Nizar Knioua

No. 39 – ES Radès
- Position: Guard
- League: TBL

Personal information
- Born: June 8, 1983 (age 42) Nabeul, Tunisia
- Nationality: Tunisia
- Listed height: 6 ft 2 in (1.88 m)
- Listed weight: 182 lb (83 kg)

Career information
- Playing career: 2002–present

Career history
- 2002–2013: Stade Nabeulien
- 2013–2016: Club Africain
- 2016–2018: Étoile Sportive du Sahel
- 2017: →US Monastir
- 2018–2019: Stade Nabeulien
- 2018: →ES Radès
- 2019–2021: Club Africain
- 2021: Ezzahra Sports
- 2021–2022: Stade Nabeulien
- 2022–present: ES Radès

= Nizar Knioua =

Tunisian basketball player

Nizar Knioua (born June 8, 1983) is a Tunisian professional basketball player.

==Pro career==
Knioua has played pro club basketball with Stade Nabeulien and Club Africain in the Tunisian Basketball League.

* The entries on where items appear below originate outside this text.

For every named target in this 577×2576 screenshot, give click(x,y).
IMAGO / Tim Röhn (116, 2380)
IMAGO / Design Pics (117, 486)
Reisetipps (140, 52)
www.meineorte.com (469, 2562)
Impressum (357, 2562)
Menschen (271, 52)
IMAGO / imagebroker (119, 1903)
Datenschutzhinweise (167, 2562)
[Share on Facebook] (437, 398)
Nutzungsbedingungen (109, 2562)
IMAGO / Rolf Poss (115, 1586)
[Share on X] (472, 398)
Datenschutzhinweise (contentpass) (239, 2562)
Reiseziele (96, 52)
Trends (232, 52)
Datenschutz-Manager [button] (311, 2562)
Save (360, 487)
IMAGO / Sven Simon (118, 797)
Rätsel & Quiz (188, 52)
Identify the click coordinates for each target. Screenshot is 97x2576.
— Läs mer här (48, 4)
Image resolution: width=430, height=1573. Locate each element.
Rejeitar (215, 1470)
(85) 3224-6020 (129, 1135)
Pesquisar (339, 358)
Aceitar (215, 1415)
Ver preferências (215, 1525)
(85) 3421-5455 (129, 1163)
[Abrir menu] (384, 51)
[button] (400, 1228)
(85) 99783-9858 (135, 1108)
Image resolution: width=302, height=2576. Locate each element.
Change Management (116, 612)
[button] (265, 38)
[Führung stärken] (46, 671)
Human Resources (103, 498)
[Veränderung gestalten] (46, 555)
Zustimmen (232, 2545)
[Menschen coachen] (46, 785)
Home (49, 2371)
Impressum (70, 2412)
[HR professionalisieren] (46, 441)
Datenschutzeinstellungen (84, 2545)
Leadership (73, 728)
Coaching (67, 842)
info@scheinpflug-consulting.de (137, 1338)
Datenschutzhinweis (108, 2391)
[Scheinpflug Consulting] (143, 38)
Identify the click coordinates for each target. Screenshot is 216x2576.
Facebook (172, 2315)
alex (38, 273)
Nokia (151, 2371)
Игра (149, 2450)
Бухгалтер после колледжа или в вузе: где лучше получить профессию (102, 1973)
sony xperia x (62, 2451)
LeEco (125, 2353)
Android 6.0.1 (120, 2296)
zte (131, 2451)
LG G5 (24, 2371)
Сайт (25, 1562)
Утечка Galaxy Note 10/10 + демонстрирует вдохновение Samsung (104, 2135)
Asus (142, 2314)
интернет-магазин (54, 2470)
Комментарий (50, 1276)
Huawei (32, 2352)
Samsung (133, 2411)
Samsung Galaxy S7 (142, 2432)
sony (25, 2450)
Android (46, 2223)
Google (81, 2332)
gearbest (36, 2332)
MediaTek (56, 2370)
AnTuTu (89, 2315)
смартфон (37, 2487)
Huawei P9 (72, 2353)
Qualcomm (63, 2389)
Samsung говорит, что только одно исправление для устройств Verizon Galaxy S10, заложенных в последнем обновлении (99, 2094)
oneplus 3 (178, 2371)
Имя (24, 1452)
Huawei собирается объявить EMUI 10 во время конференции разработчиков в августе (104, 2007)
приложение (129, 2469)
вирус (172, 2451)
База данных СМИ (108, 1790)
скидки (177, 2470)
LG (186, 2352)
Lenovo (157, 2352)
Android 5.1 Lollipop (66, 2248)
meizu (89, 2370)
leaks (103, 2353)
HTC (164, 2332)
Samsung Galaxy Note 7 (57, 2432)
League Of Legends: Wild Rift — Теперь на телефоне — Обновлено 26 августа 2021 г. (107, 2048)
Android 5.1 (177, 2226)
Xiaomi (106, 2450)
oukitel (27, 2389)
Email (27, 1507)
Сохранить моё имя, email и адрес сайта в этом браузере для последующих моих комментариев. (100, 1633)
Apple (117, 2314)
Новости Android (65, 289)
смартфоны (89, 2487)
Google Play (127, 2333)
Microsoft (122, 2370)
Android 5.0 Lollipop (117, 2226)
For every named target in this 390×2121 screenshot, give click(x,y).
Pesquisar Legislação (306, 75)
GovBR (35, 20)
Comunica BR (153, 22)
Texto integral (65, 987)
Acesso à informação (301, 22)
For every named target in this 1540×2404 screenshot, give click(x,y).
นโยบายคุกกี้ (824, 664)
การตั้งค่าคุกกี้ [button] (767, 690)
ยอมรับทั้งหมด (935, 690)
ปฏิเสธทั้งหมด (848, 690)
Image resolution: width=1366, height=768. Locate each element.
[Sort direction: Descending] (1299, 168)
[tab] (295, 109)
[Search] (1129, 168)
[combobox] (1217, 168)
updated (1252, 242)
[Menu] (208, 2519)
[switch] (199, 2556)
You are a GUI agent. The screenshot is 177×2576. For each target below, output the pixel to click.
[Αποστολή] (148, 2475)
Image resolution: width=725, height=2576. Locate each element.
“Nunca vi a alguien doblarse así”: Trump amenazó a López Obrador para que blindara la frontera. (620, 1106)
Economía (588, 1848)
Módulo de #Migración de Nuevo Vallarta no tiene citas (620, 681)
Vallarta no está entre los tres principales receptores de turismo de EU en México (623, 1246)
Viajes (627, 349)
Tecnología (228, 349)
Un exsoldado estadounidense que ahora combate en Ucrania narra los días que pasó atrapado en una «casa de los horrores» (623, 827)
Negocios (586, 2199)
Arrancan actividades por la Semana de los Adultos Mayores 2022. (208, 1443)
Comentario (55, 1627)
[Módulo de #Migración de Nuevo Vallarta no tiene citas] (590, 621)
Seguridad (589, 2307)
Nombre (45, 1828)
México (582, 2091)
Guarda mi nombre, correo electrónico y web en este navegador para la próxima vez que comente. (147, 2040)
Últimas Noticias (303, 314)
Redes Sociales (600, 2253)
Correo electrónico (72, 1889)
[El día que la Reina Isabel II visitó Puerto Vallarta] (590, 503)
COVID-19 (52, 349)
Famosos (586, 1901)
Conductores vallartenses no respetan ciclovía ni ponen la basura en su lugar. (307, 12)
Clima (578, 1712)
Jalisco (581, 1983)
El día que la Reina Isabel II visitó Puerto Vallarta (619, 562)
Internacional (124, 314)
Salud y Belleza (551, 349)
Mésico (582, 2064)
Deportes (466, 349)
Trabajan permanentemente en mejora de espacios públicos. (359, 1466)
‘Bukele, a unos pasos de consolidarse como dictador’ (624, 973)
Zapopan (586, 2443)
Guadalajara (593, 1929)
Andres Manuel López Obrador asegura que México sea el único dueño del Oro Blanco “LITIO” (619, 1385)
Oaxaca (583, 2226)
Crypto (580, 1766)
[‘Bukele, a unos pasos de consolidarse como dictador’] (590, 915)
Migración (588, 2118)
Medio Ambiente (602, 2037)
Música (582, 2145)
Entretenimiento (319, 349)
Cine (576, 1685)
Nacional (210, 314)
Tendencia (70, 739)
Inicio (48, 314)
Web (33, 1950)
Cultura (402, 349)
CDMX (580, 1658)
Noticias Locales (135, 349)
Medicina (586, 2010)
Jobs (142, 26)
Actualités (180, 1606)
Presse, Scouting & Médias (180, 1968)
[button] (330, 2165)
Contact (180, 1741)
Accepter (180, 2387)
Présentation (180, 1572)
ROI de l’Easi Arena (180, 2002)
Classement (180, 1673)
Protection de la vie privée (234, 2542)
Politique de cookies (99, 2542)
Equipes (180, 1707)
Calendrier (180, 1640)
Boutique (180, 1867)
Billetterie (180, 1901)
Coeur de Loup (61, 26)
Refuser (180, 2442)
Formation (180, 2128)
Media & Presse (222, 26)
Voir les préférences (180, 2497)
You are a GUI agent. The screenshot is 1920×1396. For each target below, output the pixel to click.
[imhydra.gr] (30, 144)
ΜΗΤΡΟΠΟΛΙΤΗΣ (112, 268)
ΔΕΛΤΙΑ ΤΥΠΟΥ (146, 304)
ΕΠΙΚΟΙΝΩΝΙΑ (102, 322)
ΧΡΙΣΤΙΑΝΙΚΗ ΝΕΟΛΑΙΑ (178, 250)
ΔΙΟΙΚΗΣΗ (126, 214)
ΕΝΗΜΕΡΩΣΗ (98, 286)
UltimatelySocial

==Tunisian national team==
Knioua was a member of the senior men's Tunisian national basketball team that finished third at the 2009 FIBA Africa Championship, to qualify for the country's first FIBA World Championship. Providing depth off the bench, Knioua scored 16 points and grabbed 15 rebounds, while playing in eight games for the Tunisians during the tournament. He has also competed for the Tunisians in the 2007 FIBA Africa Championship.